### Extracted records
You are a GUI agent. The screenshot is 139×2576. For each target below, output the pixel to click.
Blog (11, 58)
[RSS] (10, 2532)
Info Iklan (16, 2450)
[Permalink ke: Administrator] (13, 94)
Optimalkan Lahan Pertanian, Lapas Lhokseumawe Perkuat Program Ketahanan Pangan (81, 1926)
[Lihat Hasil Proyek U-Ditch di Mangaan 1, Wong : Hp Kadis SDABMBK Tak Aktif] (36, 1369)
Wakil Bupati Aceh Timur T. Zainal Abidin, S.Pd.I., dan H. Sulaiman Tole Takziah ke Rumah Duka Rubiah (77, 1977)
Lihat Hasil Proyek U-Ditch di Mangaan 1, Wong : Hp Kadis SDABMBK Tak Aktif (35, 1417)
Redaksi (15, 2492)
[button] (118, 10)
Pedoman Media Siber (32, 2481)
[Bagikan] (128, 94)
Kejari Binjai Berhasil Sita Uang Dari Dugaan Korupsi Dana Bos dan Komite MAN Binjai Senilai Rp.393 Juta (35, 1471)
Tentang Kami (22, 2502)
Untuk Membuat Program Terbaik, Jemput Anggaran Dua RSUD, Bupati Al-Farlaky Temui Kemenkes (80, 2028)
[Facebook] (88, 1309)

==

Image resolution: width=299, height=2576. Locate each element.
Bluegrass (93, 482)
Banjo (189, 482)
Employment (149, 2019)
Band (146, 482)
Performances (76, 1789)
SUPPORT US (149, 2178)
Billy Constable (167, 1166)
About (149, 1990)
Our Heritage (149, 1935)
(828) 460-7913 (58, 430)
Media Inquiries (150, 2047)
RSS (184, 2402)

### What is expected
From the entries above, write out only the lines starting at the line that holds "Billy Constable (167, 1166)" and ending at the line that holds "RSS (184, 2402)", keeping both and matching them exactly.

### Response
Billy Constable (167, 1166)
About (149, 1990)
Our Heritage (149, 1935)
(828) 460-7913 (58, 430)
Media Inquiries (150, 2047)
RSS (184, 2402)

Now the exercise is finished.